На него вдруг будто среди зимы пахнуло южным ветром.
– Ты ждешь меня! – произнес он не своим голосом, глядя на нее с изумлением и страстными до воспаления глазами. – Может ли это быть?
– Отчего же нет? ведь вы искали меня…
– Да, я хотел объясниться с тобой.
– И я с вами.
– Что же ты хотела сказать мне?
– А вы мне что?
– Сначала скажи ты, а потом я…
– Нет, вы скажите, а потом я…
– Хорошо, – сказал он, подумавши, и сел около нее, – я хотел спросить тебя, зачем ты бегаешь от меня?
– А я хотела спросить, зачем вы меня преследуете?
Райский упал с облаков.
– И только? – сказал он.
– Пока только: посмотрю, что вы скажете?
– Но я не преследую тебя: скорее удаляюсь, даже мало говорю…
– Есть разные способы преследовать, cousin: вы избрали самый неудобный для меня…
– Помилуй, я почти не говорю с тобой…
– Правда, вы редко говорите со мной, не глядите прямо, а бросаете на меня исподлобья злые взгляды – это тоже своего рода преследование. Но если б только это и было…
– А что же еще?
– А еще – вы следите за мной исподтишка: вы раньше всех встаете и ждете моего пробуждения, когда я отдерну у себя занавеску, открою окно. Потом, только лишь я перехожу к бабушке, вы избираете другой пункт наблюдения и следите, куда я пойду, какую дорожку выберу в саду, где сяду, какую книгу читаю, знаете каждое слово, какое кому скажу… Потом встречаетесь со мною…
– Очень редко, – сказал он.
– Правда, в неделю раза два-три: это не часто и не могло бы надоесть: напротив, – если б делалось без намерения, а так, само собой.

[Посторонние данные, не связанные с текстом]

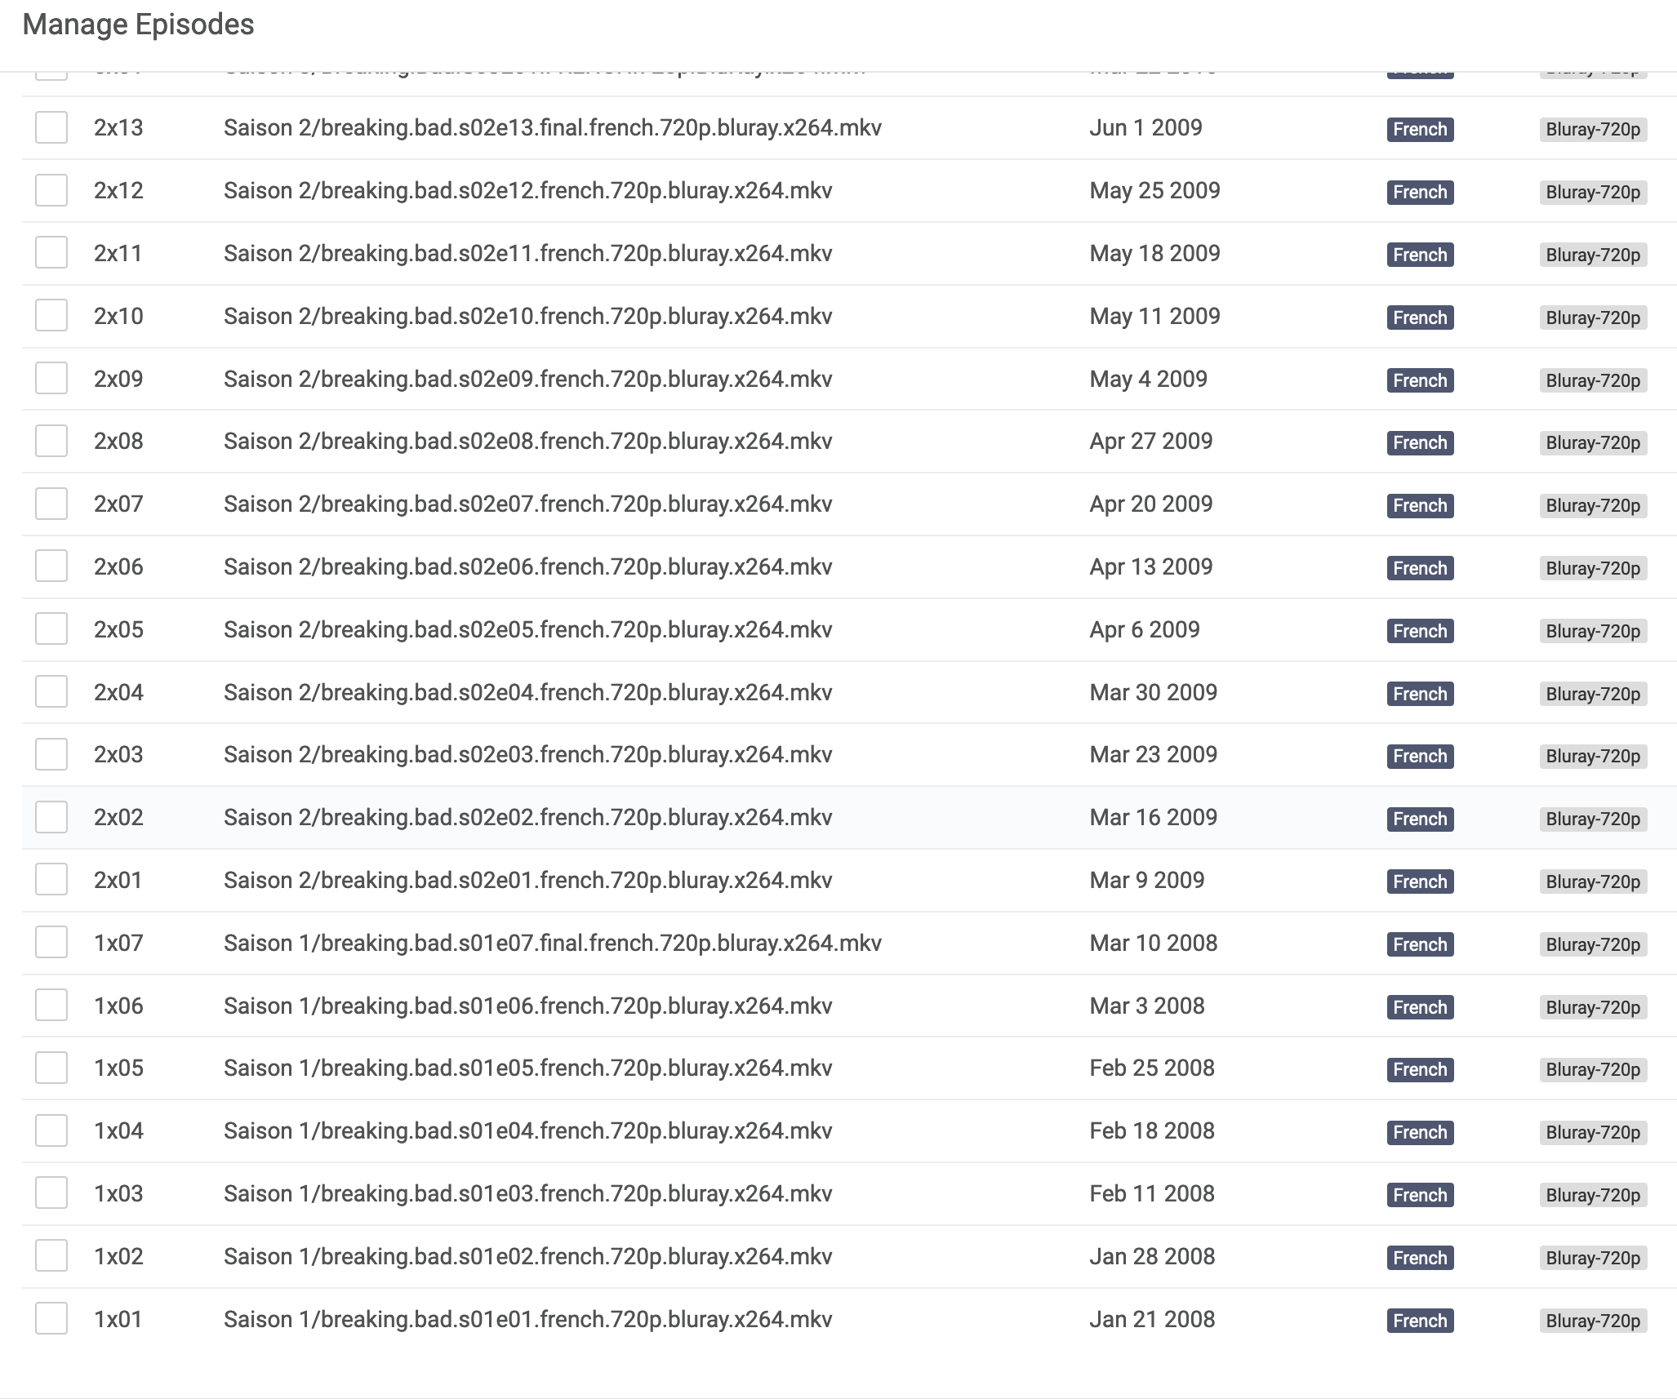Check the checkbox for episode 2x13

tap(51, 127)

Но это все делается с умыслом: в каждом вашем взгляде и шаге я вижу одно – неотступное желание не давать мне покоя, посягать на каждый мой взгляд, слово, даже на мои мысли… По какому праву, позвольте вас спросить?

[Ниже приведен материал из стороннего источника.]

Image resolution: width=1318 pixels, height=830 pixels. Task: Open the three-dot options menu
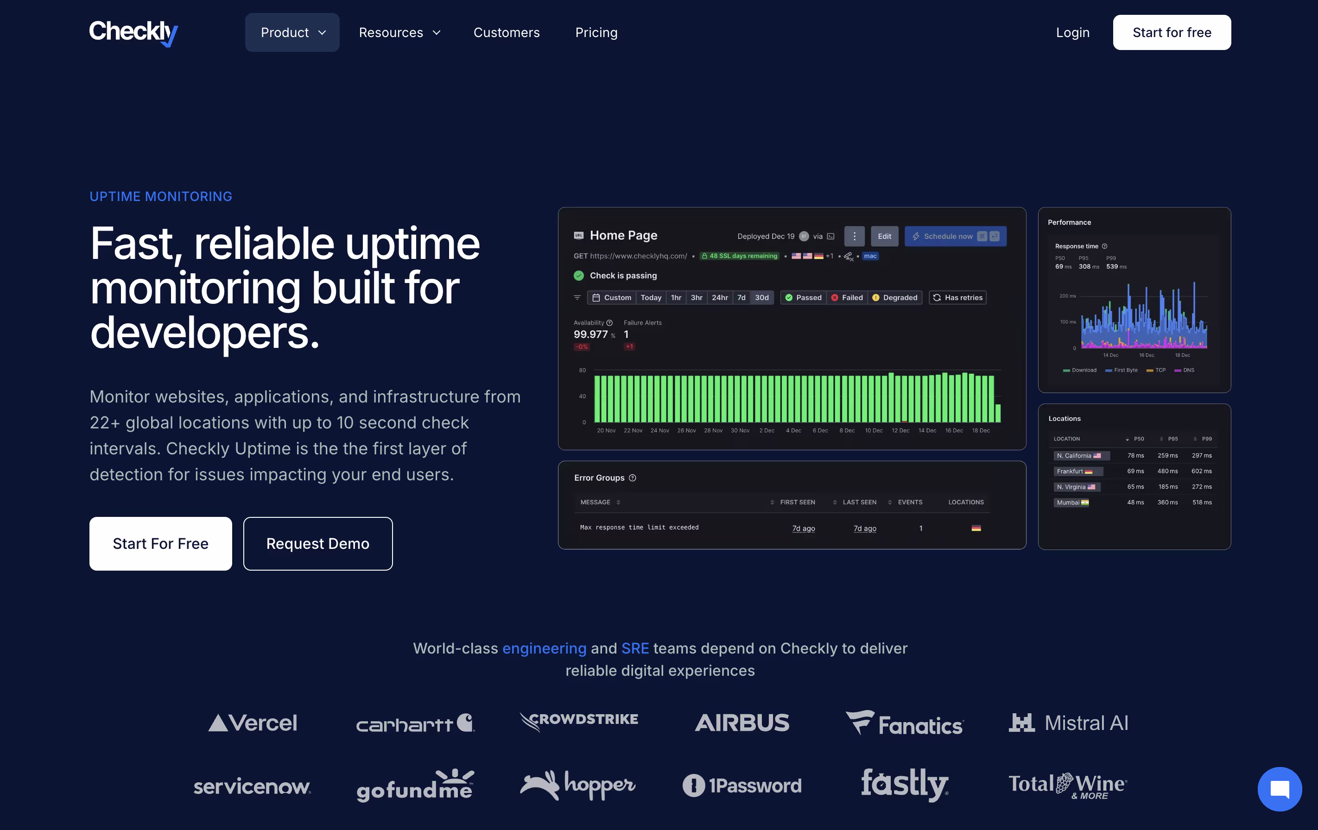coord(854,236)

Он изумился смелости, независимости мысли, желания и этой свободе речи. Перед ним была не девочка, прячущаяся от него от робости, как казалось ему, от страха за свое самолюбие при неравной встрече умов, понятий, образований. Это новое лицо, новая Вера!
– А если тебе так кажется… – нерешительно заметил он, еще не придя в себя от удивления.
– Не лгите! – перебила она. – Если вам удается замечать каждый мой шаг и движение, то и мне позвольте чувствовать неловкость такого наблюдения: скажу вам откровенно – это тяготит меня. Это какая-то неволя, тюрьма. Я, слава богу, не в плену у турецкого паши…
– Чего же ты хочешь: что надо мне сделать?..
– Вот об этом я и хотела поговорить с вами теперь. Скажите прежде, чего вы хотите от меня?